• **TASK BRIEF**
Please repeat, exactly and without pictures, the lines of the entries below that run from the one containing "Screen dimensions: 690x683" through the one containing "Task: Reload the current page".

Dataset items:
=-=-=
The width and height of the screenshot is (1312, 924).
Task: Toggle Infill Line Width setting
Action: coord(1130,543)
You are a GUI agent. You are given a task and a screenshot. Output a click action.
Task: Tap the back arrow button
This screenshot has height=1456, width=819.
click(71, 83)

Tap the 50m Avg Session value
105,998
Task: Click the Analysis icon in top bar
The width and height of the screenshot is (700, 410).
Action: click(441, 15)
=-=-=
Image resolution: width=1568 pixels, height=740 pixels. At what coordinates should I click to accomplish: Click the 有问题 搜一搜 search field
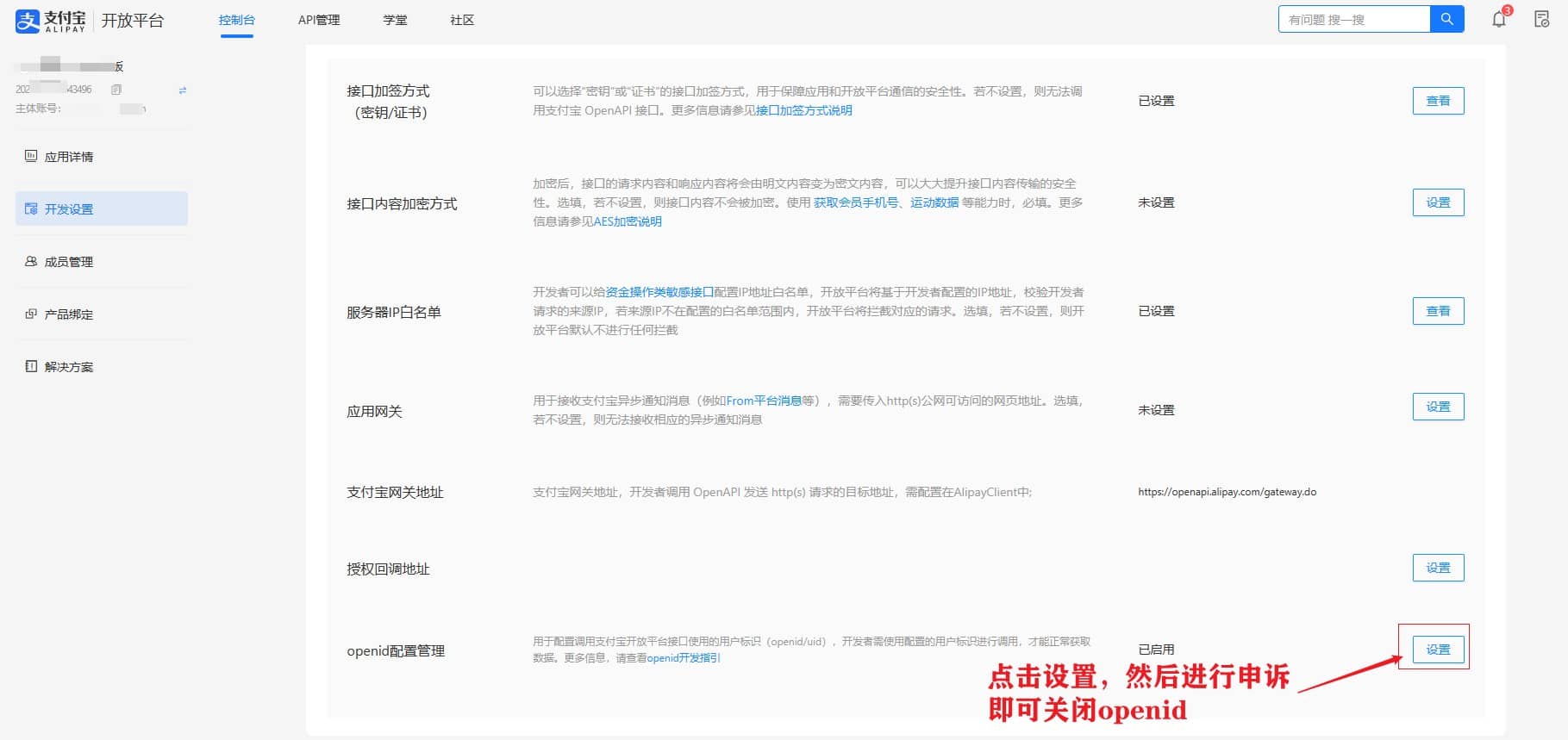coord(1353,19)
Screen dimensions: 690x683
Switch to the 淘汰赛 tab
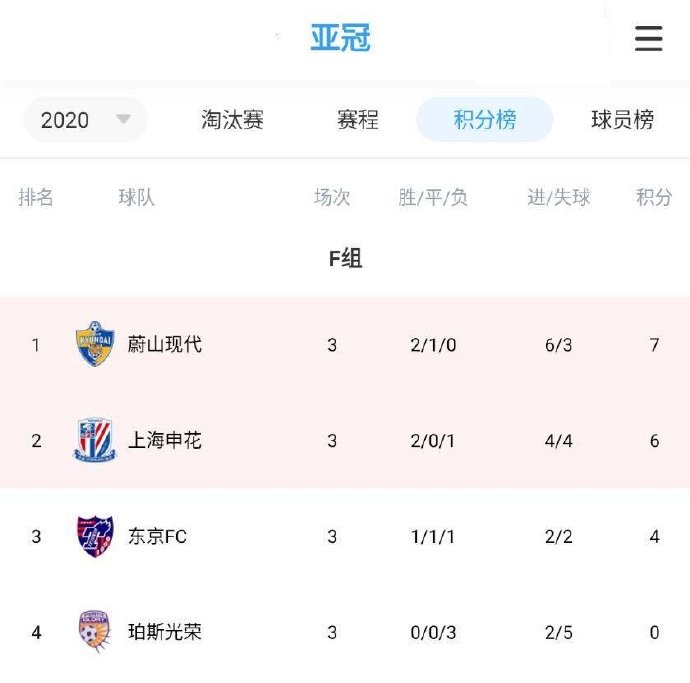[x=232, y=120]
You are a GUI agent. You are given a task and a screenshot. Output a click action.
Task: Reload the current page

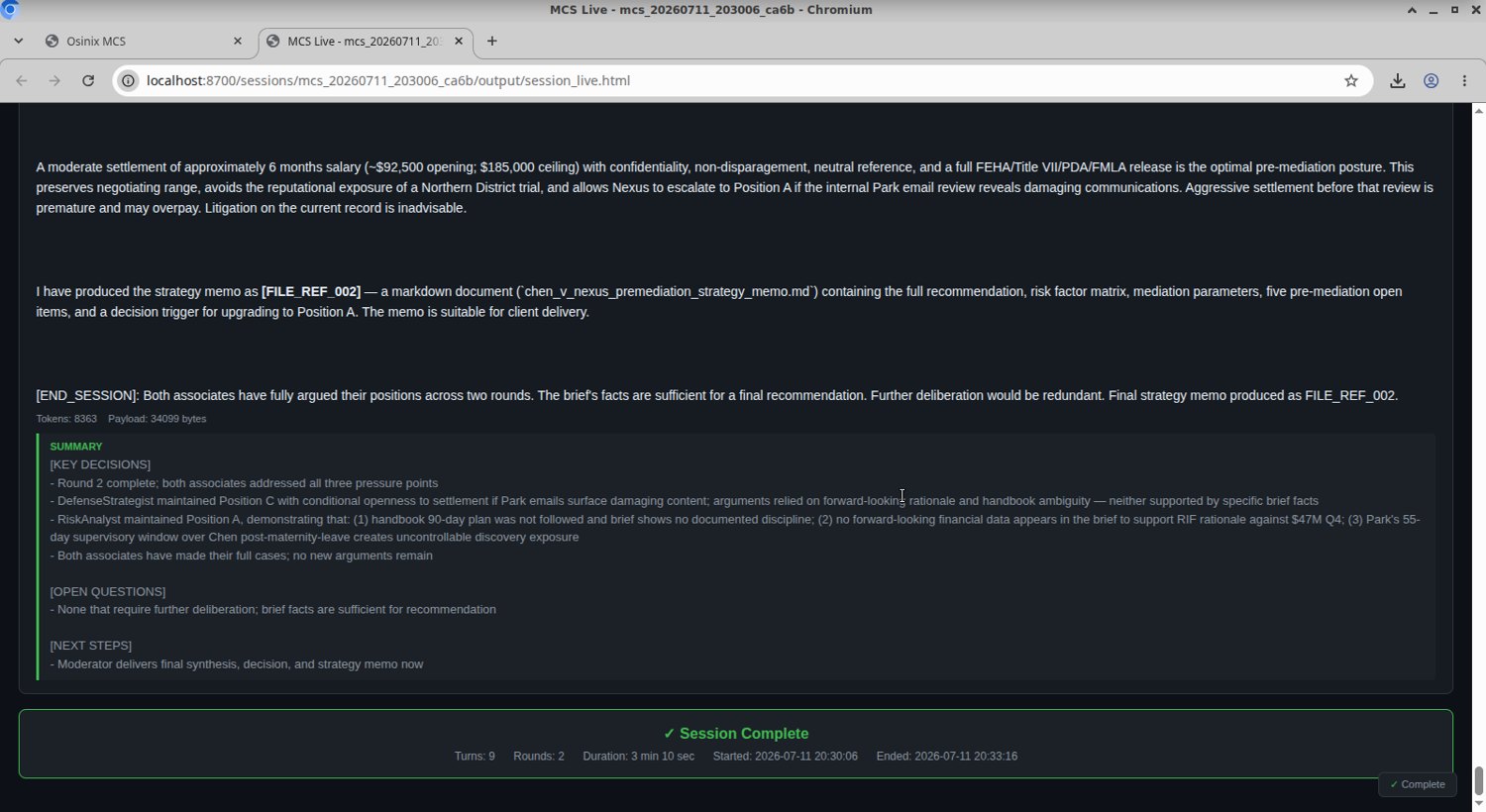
=-=-=
• **COMPLETED EXERCISE**
Screen dimensions: 690x683
Switch to the 淘汰赛 tab
[x=232, y=120]
You are a GUI agent. You are given a task and a screenshot. Output a click action.
Task: Reload the current page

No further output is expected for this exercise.